The 2012 extended cut at approximately four hours twenty-one minutes represents the closest to the Leone original. Avoid the American theatrical cut. The 1984 European cut at three hours forty-nine minutes is also acceptable.

How does the runtime function?

The European cut runs approximately three hours forty-nine minutes. The 2012 extended cut runs approximately four hours twenty-one minutes. Both versions require time commitment that conventional theatrical viewing does not accommodate.

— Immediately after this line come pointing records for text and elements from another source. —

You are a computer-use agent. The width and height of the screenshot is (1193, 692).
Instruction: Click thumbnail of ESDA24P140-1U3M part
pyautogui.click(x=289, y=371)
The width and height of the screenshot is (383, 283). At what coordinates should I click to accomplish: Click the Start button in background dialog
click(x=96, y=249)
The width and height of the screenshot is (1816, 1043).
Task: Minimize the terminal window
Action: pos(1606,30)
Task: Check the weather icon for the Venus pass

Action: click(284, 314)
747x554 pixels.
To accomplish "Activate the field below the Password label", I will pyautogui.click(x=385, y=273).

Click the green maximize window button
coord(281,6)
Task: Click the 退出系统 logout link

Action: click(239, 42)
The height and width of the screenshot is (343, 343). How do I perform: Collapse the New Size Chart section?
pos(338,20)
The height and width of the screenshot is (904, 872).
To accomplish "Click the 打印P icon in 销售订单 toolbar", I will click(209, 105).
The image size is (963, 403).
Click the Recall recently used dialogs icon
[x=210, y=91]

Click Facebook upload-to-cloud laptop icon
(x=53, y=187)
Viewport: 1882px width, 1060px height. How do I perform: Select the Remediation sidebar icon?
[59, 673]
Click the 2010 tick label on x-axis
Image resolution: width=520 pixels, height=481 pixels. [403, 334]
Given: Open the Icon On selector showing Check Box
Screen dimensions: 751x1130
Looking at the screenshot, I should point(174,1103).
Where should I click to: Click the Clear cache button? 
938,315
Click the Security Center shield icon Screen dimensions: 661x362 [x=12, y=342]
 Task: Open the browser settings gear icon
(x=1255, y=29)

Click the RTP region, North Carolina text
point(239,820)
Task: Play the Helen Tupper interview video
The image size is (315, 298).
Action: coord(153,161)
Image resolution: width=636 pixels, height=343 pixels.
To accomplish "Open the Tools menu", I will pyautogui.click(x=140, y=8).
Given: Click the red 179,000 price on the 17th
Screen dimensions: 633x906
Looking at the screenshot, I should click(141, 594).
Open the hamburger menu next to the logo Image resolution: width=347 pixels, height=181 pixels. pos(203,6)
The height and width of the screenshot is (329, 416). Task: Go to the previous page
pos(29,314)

Should I read the Harry Grey novel?

The Hoods is the semi-autobiographical novel that provided source material. Grey was an actual former gangster who wrote the book in prison. Reading it provides additional context.

How does the film fit Leone’s filmography?

Once Upon a Time in America is the third and final film in the Once Upon a Time trilogy. Once Upon a Time in the West (1968) and Duck You Sucker (1971) precede it. Audiences without prior Leone experience can still engage Once Upon a Time in America successfully.

What is the cultural impact of the film?

Considerable sustained impact through gangster cinema and ongoing critical attention to the Jewish gangster material and the distribution history.

Is the film appropriate for younger viewers?

The film contains serious violence, sexual content including rape scenes that have produced ongoing controversy, and adult content. Mature adults only.